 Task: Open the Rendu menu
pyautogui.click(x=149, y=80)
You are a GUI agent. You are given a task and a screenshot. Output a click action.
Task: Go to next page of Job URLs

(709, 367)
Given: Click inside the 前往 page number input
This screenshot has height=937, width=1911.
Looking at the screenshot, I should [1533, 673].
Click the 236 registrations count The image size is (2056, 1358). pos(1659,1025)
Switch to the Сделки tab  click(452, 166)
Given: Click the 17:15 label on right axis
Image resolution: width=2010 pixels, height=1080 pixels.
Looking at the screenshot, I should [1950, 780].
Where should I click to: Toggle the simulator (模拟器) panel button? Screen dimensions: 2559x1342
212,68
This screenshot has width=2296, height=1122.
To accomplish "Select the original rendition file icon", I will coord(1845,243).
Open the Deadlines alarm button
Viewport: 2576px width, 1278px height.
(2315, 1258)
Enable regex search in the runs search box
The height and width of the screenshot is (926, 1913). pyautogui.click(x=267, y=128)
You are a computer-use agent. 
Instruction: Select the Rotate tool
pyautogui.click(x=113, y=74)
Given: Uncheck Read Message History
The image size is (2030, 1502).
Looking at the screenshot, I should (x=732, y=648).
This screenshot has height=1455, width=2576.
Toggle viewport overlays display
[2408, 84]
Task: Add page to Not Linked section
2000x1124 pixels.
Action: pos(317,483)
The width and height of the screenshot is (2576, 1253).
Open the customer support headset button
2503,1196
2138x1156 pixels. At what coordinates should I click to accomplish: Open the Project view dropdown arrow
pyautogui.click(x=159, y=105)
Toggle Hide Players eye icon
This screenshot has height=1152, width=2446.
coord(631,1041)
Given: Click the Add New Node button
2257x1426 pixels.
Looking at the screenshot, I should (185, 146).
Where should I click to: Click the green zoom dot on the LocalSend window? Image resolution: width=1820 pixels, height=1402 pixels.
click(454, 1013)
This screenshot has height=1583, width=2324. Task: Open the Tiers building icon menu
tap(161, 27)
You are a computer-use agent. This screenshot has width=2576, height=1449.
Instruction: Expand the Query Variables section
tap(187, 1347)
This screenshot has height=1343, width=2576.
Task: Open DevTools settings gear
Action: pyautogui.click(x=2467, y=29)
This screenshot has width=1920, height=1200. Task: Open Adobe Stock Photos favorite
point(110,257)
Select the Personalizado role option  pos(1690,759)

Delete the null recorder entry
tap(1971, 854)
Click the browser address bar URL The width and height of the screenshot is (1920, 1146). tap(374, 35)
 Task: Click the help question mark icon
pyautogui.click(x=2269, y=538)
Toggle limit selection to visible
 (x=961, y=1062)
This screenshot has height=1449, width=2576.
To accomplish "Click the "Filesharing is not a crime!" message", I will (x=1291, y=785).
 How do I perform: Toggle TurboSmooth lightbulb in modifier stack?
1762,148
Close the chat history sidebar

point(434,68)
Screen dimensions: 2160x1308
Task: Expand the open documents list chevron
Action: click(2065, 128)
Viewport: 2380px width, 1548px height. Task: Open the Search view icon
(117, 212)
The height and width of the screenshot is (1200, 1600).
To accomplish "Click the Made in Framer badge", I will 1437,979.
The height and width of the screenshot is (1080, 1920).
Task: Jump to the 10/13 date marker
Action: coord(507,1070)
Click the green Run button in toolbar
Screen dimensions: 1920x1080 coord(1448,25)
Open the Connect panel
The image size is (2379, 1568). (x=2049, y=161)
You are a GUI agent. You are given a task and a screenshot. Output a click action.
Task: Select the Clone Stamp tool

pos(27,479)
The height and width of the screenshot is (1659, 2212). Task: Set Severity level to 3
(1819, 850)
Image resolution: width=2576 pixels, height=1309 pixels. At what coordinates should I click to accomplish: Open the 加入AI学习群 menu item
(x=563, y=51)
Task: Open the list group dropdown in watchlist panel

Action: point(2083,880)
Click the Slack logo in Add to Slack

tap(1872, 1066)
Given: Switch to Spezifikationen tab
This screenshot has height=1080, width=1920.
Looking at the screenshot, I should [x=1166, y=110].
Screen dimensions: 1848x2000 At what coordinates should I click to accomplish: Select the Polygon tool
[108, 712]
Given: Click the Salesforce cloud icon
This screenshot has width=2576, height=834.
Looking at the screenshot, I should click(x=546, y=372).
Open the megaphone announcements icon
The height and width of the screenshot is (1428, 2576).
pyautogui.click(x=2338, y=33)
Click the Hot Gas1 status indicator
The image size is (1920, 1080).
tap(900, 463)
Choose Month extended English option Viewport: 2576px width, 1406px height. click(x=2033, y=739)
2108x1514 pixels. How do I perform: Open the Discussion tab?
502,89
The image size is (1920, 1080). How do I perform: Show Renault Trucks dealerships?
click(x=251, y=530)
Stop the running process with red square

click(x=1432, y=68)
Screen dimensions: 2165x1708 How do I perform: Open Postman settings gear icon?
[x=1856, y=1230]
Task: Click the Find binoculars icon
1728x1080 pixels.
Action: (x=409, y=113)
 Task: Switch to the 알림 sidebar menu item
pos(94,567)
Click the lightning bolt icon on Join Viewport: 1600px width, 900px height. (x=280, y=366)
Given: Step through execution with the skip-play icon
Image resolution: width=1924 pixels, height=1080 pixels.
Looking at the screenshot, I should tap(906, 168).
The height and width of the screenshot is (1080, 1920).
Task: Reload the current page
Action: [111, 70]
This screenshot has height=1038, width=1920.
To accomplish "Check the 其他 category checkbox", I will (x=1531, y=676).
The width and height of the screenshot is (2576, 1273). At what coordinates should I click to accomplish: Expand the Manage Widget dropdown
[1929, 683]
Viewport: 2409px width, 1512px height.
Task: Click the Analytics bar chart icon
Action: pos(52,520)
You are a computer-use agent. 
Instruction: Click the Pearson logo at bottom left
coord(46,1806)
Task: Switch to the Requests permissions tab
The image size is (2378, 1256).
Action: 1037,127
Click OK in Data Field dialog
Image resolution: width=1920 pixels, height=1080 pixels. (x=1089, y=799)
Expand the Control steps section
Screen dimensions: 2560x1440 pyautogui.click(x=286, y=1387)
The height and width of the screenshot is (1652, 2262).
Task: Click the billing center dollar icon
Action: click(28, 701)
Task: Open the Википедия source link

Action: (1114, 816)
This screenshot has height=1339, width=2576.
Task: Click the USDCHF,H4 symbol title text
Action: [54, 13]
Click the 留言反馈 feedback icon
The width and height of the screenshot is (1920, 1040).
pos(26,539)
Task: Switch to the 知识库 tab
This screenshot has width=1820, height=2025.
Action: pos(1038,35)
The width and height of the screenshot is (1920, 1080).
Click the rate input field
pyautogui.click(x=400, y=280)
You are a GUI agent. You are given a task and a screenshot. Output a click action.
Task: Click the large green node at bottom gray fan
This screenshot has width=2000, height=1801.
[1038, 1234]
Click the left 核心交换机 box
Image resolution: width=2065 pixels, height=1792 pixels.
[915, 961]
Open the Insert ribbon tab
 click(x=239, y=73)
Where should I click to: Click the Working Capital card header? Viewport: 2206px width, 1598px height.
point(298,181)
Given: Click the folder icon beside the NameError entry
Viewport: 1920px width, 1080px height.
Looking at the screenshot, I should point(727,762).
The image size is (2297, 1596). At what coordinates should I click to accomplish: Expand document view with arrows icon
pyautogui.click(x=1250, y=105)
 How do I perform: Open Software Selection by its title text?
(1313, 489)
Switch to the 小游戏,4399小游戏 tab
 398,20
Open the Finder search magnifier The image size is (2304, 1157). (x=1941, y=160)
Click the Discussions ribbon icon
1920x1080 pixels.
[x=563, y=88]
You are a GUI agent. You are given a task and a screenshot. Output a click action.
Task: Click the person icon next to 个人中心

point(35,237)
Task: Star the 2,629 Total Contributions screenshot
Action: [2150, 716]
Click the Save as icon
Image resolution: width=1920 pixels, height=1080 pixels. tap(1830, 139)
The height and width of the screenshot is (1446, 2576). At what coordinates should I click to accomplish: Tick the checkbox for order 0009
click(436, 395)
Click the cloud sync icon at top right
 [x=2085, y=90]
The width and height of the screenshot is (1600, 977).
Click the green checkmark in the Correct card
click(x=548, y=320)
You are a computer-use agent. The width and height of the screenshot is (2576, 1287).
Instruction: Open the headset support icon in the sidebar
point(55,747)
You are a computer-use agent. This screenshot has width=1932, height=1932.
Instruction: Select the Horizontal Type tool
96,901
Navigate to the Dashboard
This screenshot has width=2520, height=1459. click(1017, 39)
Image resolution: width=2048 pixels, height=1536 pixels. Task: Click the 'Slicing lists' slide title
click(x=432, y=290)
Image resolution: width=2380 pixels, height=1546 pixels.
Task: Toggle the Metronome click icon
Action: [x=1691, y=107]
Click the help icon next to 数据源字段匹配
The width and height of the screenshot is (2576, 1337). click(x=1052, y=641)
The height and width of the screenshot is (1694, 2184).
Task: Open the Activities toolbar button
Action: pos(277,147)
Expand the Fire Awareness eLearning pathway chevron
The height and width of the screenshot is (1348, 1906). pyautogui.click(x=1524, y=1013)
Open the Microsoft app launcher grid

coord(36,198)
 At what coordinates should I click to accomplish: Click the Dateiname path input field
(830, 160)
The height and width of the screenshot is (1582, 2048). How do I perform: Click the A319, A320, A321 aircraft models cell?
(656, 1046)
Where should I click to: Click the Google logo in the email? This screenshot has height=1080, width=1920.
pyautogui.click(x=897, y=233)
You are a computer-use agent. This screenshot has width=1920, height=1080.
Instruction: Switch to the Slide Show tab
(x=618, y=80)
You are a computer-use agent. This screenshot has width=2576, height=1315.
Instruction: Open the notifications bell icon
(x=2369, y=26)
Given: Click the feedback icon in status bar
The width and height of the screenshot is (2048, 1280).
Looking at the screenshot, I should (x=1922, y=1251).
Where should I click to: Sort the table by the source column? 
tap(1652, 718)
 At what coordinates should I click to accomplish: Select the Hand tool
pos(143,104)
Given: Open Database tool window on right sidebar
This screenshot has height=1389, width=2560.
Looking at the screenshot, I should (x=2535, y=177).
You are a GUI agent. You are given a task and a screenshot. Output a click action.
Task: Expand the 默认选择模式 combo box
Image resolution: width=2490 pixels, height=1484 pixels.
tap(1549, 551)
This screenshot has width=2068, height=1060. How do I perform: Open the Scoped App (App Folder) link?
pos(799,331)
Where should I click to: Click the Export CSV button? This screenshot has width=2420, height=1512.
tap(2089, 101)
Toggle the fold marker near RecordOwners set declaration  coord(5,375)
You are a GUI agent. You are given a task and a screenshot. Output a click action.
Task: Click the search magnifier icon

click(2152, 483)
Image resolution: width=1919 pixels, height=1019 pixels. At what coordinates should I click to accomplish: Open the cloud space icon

= = = =

What you should do: Quote the records from their first line to the line with "Given: Click the 17:15 label on right axis", inclusive, without adding or dropping anything.

Response to this task:
 Task: Open the Rendu menu
pyautogui.click(x=149, y=80)
You are a GUI agent. You are given a task and a screenshot. Output a click action.
Task: Go to next page of Job URLs

(709, 367)
Given: Click inside the 前往 page number input
This screenshot has height=937, width=1911.
Looking at the screenshot, I should [1533, 673].
Click the 236 registrations count The image size is (2056, 1358). pos(1659,1025)
Switch to the Сделки tab  click(452, 166)
Given: Click the 17:15 label on right axis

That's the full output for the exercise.